Your response should be the complete listing, returned exactly as written.

• DATASET:
╔══

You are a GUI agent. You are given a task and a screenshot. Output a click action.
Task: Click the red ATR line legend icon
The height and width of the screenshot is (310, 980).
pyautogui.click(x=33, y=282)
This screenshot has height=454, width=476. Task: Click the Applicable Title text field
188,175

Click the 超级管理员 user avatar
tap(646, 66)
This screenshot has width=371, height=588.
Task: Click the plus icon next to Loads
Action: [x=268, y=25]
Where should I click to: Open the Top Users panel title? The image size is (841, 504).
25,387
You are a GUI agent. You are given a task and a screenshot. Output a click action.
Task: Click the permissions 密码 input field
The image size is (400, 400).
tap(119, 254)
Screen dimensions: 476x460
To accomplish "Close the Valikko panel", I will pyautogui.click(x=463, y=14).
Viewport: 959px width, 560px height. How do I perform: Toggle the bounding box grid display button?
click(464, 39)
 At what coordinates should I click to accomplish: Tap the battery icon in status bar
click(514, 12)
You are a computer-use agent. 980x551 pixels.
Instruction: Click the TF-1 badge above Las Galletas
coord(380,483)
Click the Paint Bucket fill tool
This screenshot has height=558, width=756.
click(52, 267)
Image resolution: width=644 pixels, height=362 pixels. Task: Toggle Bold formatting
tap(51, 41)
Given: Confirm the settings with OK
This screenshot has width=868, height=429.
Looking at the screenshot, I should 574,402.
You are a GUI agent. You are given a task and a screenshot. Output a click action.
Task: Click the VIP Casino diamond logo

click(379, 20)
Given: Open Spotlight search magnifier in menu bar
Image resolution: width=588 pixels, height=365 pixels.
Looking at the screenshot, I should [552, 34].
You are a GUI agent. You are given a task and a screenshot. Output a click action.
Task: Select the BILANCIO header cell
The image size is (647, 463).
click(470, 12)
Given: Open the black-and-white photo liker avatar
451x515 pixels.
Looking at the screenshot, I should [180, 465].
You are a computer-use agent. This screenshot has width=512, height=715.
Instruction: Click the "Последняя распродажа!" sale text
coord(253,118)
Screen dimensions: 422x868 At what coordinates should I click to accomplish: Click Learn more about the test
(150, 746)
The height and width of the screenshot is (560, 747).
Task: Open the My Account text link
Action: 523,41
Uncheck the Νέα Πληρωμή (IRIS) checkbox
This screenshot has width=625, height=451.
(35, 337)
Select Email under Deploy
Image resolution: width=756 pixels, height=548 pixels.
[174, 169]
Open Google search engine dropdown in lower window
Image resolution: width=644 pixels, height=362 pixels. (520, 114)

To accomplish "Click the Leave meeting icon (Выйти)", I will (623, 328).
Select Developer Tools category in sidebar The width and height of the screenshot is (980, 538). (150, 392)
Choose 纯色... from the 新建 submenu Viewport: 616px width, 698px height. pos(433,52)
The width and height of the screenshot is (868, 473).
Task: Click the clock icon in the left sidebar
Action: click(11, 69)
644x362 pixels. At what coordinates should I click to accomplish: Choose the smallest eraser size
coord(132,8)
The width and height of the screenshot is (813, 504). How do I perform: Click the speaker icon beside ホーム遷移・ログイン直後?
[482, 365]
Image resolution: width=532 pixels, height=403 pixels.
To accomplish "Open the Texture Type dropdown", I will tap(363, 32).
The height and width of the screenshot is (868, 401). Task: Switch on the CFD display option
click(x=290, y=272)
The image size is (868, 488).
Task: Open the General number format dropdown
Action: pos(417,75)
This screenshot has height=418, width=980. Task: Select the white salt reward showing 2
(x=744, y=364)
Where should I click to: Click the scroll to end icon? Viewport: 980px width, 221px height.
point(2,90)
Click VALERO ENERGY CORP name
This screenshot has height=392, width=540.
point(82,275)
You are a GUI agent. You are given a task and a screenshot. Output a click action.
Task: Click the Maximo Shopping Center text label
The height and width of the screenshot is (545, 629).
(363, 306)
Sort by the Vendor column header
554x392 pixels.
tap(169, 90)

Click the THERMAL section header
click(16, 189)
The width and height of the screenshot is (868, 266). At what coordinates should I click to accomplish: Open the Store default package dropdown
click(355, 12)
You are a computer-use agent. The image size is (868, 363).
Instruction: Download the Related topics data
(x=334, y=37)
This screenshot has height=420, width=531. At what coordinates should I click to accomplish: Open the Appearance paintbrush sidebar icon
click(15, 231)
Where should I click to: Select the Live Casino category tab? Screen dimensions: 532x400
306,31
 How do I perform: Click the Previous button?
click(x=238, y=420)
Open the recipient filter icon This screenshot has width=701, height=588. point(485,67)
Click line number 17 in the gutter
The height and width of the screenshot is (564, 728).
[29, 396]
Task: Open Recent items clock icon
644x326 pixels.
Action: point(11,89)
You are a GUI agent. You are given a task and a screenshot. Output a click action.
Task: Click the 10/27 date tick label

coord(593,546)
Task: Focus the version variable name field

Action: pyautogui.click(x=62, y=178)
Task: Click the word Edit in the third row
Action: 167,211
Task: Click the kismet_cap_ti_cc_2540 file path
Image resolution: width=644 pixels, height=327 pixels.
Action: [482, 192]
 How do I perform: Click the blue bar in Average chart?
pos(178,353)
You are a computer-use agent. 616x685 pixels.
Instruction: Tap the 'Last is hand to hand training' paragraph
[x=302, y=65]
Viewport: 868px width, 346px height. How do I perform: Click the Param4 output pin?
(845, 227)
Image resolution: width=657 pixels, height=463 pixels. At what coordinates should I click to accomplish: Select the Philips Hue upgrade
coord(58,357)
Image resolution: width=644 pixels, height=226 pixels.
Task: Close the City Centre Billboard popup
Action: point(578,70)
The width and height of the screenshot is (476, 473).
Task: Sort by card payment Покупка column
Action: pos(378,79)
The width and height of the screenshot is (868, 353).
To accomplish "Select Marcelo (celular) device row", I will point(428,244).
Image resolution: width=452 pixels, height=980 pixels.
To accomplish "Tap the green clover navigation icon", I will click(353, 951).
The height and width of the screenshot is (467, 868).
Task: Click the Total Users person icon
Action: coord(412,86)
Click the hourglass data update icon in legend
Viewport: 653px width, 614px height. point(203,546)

╚══

• SOLUTION FOR THIS TASK:
You are a GUI agent. You are given a task and a screenshot. Output a click action.
Task: Click the red ATR line legend icon
The height and width of the screenshot is (310, 980).
pyautogui.click(x=33, y=282)
This screenshot has height=454, width=476. Task: Click the Applicable Title text field
188,175

Click the 超级管理员 user avatar
tap(646, 66)
This screenshot has width=371, height=588.
Task: Click the plus icon next to Loads
Action: [x=268, y=25]
Where should I click to: Open the Top Users panel title? The image size is (841, 504).
25,387
You are a GUI agent. You are given a task and a screenshot. Output a click action.
Task: Click the permissions 密码 input field
The image size is (400, 400).
tap(119, 254)
Screen dimensions: 476x460
To accomplish "Close the Valikko panel", I will pyautogui.click(x=463, y=14).
Viewport: 959px width, 560px height. How do I perform: Toggle the bounding box grid display button?
click(464, 39)
 At what coordinates should I click to accomplish: Tap the battery icon in status bar
click(514, 12)
You are a computer-use agent. 980x551 pixels.
Instruction: Click the TF-1 badge above Las Galletas
coord(380,483)
Click the Paint Bucket fill tool
This screenshot has height=558, width=756.
click(52, 267)
Image resolution: width=644 pixels, height=362 pixels. Task: Toggle Bold formatting
tap(51, 41)
Given: Confirm the settings with OK
This screenshot has width=868, height=429.
Looking at the screenshot, I should 574,402.
You are a GUI agent. You are given a task and a screenshot. Output a click action.
Task: Click the VIP Casino diamond logo

click(379, 20)
Given: Open Spotlight search magnifier in menu bar
Image resolution: width=588 pixels, height=365 pixels.
Looking at the screenshot, I should [552, 34].
You are a GUI agent. You are given a task and a screenshot. Output a click action.
Task: Select the BILANCIO header cell
The image size is (647, 463).
click(470, 12)
Given: Open the black-and-white photo liker avatar
451x515 pixels.
Looking at the screenshot, I should [180, 465].
You are a computer-use agent. This screenshot has width=512, height=715.
Instruction: Click the "Последняя распродажа!" sale text
coord(253,118)
Screen dimensions: 422x868 At what coordinates should I click to accomplish: Click Learn more about the test
(150, 746)
The height and width of the screenshot is (560, 747).
Task: Open the My Account text link
Action: 523,41
Uncheck the Νέα Πληρωμή (IRIS) checkbox
This screenshot has width=625, height=451.
(35, 337)
Select Email under Deploy
Image resolution: width=756 pixels, height=548 pixels.
[174, 169]
Open Google search engine dropdown in lower window
Image resolution: width=644 pixels, height=362 pixels. (520, 114)

To accomplish "Click the Leave meeting icon (Выйти)", I will (623, 328).
Select Developer Tools category in sidebar The width and height of the screenshot is (980, 538). (150, 392)
Choose 纯色... from the 新建 submenu Viewport: 616px width, 698px height. pos(433,52)
The width and height of the screenshot is (868, 473).
Task: Click the clock icon in the left sidebar
Action: click(11, 69)
644x362 pixels. At what coordinates should I click to accomplish: Choose the smallest eraser size
coord(132,8)
The width and height of the screenshot is (813, 504). How do I perform: Click the speaker icon beside ホーム遷移・ログイン直後?
[482, 365]
Image resolution: width=532 pixels, height=403 pixels.
To accomplish "Open the Texture Type dropdown", I will tap(363, 32).
The height and width of the screenshot is (868, 401). Task: Switch on the CFD display option
click(x=290, y=272)
The image size is (868, 488).
Task: Open the General number format dropdown
Action: pos(417,75)
This screenshot has height=418, width=980. Task: Select the white salt reward showing 2
(x=744, y=364)
Where should I click to: Click the scroll to end icon? Viewport: 980px width, 221px height.
point(2,90)
Click VALERO ENERGY CORP name
This screenshot has height=392, width=540.
point(82,275)
You are a GUI agent. You are given a task and a screenshot. Output a click action.
Task: Click the Maximo Shopping Center text label
The height and width of the screenshot is (545, 629).
(363, 306)
Sort by the Vendor column header
554x392 pixels.
tap(169, 90)

Click the THERMAL section header
click(16, 189)
The width and height of the screenshot is (868, 266). At what coordinates should I click to accomplish: Open the Store default package dropdown
click(355, 12)
You are a computer-use agent. The image size is (868, 363).
Instruction: Download the Related topics data
(x=334, y=37)
This screenshot has height=420, width=531. At what coordinates should I click to accomplish: Open the Appearance paintbrush sidebar icon
click(15, 231)
Where should I click to: Select the Live Casino category tab? Screen dimensions: 532x400
306,31
 How do I perform: Click the Previous button?
click(x=238, y=420)
Open the recipient filter icon This screenshot has width=701, height=588. point(485,67)
Click line number 17 in the gutter
The height and width of the screenshot is (564, 728).
[29, 396]
Task: Open Recent items clock icon
644x326 pixels.
Action: point(11,89)
You are a GUI agent. You are given a task and a screenshot. Output a click action.
Task: Click the 10/27 date tick label

coord(593,546)
Task: Focus the version variable name field

Action: pyautogui.click(x=62, y=178)
Task: Click the word Edit in the third row
Action: 167,211
Task: Click the kismet_cap_ti_cc_2540 file path
Image resolution: width=644 pixels, height=327 pixels.
Action: [482, 192]
 How do I perform: Click the blue bar in Average chart?
pos(178,353)
You are a computer-use agent. 616x685 pixels.
Instruction: Tap the 'Last is hand to hand training' paragraph
[x=302, y=65]
Viewport: 868px width, 346px height. How do I perform: Click the Param4 output pin?
(845, 227)
Image resolution: width=657 pixels, height=463 pixels. At what coordinates should I click to accomplish: Select the Philips Hue upgrade
coord(58,357)
Image resolution: width=644 pixels, height=226 pixels.
Task: Close the City Centre Billboard popup
Action: point(578,70)
The width and height of the screenshot is (476, 473).
Task: Sort by card payment Покупка column
Action: pos(378,79)
The width and height of the screenshot is (868, 353).
To accomplish "Select Marcelo (celular) device row", I will point(428,244).
Image resolution: width=452 pixels, height=980 pixels.
To accomplish "Tap the green clover navigation icon", I will click(353, 951).
The height and width of the screenshot is (467, 868).
Task: Click the Total Users person icon
Action: coord(412,86)
Click the hourglass data update icon in legend
Viewport: 653px width, 614px height. point(203,546)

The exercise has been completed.